For investors looking to be more aggressive, allocating more heavily to the Nasdaq or the S&P Technology Sector ETF (XLK) is a way to increase AI exposure. While Tech won’t be the exclusive beneficiary of the AI boom, the chipmakers and cloud data storage operators are essentially the nuts-and-bolts of AI and still have plenty of runway despite their incredible recent performance. There are also specialized ETFs available focusing on AI, such as the Invesco AI and Next Gen Software ETF (IGPT), or the Global X Robotics and AI ETF (BOTZ).

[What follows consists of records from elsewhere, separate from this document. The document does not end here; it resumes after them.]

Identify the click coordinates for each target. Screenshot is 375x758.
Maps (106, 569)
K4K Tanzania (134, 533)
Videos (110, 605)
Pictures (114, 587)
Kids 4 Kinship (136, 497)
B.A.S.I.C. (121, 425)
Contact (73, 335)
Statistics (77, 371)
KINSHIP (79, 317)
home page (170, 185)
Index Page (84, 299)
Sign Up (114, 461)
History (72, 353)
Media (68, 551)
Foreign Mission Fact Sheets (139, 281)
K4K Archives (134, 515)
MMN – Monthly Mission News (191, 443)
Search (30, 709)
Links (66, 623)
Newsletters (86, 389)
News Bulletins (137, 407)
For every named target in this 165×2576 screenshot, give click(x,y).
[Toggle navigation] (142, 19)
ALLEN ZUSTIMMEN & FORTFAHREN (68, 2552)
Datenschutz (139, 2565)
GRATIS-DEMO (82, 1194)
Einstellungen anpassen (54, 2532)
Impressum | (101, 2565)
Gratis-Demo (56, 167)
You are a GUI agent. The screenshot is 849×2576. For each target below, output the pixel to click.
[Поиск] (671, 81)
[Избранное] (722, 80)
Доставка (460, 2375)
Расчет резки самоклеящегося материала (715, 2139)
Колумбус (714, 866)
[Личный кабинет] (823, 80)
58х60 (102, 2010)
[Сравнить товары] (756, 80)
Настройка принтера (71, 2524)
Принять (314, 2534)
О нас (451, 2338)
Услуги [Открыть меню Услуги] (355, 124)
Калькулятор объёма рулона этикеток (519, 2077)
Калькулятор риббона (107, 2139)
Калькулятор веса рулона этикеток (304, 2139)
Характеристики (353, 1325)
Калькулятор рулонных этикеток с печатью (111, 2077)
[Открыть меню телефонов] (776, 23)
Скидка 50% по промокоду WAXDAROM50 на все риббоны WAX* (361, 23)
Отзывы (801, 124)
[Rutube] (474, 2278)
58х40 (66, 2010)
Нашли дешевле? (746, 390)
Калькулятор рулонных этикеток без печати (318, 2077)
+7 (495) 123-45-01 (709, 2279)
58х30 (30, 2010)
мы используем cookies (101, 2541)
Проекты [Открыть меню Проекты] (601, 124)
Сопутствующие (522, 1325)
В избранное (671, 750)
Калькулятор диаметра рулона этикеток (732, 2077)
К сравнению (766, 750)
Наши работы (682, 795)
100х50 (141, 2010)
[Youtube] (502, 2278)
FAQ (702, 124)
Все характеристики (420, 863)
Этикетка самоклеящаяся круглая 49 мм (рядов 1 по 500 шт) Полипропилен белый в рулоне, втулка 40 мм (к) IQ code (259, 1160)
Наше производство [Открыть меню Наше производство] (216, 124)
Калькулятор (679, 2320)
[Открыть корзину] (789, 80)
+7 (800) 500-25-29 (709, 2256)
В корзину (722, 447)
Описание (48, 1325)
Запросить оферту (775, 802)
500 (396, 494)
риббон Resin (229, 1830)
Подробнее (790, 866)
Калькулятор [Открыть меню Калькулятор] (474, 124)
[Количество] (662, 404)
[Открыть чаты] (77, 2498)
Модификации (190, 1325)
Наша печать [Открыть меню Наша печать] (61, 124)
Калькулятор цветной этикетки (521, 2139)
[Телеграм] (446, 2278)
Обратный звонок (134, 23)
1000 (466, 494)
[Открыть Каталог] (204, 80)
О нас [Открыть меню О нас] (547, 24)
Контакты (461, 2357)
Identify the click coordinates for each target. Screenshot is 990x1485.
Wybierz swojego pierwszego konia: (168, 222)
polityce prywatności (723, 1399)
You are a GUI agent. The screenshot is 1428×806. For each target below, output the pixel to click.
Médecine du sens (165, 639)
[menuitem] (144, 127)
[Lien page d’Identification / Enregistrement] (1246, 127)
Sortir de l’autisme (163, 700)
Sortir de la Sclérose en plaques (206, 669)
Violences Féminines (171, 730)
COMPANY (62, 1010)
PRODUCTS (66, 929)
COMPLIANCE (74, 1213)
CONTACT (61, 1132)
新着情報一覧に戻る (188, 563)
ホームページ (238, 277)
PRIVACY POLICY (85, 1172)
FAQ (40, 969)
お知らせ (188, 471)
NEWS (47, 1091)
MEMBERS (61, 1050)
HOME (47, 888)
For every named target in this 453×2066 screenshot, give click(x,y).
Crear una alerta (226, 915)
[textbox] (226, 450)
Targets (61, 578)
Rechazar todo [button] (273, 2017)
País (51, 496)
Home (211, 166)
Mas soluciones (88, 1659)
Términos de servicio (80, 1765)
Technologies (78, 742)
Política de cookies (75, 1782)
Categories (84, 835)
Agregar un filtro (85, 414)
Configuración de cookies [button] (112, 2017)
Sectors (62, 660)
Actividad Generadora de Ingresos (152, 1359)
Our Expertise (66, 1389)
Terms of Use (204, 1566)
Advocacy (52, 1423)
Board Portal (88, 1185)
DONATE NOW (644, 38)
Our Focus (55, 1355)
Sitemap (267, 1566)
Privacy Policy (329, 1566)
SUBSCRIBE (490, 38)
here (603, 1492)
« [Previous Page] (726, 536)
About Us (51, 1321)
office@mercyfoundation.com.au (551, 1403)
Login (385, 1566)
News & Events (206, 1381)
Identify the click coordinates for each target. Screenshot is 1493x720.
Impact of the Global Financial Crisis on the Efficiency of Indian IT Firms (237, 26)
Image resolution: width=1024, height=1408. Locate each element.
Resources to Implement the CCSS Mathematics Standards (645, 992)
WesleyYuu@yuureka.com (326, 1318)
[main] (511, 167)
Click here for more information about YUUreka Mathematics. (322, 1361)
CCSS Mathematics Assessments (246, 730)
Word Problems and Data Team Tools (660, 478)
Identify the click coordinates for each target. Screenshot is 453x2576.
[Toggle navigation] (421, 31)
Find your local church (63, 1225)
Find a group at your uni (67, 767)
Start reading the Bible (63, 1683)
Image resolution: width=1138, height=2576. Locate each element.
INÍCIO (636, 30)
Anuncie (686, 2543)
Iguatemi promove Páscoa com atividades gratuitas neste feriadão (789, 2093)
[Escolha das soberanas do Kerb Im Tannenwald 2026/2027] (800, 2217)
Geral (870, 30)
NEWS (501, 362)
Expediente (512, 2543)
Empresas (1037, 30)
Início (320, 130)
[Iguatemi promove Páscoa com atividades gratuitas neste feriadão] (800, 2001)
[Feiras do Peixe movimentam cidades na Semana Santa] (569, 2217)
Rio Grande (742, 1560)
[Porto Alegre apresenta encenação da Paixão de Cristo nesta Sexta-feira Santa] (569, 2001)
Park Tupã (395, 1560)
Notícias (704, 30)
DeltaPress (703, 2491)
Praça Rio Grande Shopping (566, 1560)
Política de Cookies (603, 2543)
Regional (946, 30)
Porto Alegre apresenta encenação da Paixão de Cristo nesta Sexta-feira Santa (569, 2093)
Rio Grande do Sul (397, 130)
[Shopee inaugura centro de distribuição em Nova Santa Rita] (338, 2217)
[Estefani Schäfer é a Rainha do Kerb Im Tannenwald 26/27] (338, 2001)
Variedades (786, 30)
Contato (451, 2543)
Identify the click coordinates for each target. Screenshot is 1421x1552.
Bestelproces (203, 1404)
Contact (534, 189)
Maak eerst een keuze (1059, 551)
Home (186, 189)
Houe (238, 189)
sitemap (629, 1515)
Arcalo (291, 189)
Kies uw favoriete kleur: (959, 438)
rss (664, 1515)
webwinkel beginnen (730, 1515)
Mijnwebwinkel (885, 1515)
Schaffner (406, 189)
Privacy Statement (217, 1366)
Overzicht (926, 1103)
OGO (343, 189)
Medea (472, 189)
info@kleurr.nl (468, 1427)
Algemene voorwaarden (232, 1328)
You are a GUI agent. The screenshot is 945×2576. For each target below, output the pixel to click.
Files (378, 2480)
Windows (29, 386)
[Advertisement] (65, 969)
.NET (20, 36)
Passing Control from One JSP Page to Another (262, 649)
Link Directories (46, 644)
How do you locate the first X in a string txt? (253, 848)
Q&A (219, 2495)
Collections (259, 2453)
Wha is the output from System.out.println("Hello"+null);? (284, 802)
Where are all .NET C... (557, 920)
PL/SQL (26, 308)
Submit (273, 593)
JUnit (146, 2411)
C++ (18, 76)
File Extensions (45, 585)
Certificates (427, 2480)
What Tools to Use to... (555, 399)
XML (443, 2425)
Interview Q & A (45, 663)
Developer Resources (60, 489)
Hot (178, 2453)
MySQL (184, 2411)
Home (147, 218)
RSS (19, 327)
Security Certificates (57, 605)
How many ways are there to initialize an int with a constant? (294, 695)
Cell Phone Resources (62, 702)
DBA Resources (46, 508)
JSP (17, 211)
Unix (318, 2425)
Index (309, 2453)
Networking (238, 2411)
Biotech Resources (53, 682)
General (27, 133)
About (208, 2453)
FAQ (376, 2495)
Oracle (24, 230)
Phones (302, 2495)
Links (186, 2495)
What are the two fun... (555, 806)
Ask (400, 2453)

To position portfolios for the “second wave” AI boom, in which non-tech companies integrate and apply AI technology to improve margins and accelerate growth, investors should look to identify companies that are financially healthy to engage in cap-ex spending. With interest rates still elevated, companies with healthy cash flows and a track record of spending on R&D will obtain a first mover advantage on building out their AI strategies. Screening the Large Cap universe of stocks for those with highest ratio of R&D spending to Revenue yields non-tech companies such as Deere (DE), Johnson & Johnson (JNJ), and Schlumberger (SLB). Expanding the search into Small- and Mid-Caps reveals companies such as medical device maker Edward Lifesciences (EW), chemical maker FMC Corp (FMC), and glassmaker Corning (GLW). Even newspaper publisher the New York Times (NYT), which sued Microsoft and OpenAI over ChatGPT’s tendency to plagiarize its content, recently announced plans to hire AI-specialized staff. While there is no guarantee that these companies will successfully integrate AI into their respective businesses, identifying firms willing to spend on R&D may be a way to find the next, less-obvious beneficiaries of the AI revolution.

AI is looking less like a dot-com bubble 2.0 and more like a revolutionary breakthrough that will unlock efficiency and alter the way companies do business in years to come. AI is already spreading beyond the technology sector and in a few short years, will likely be a universally necessary strategic initiative across all major industries. Investors can capitalize on the AI boom by looking beyond the obvious beneficiaries and positioning their portfolios on the crest of the “second wave”.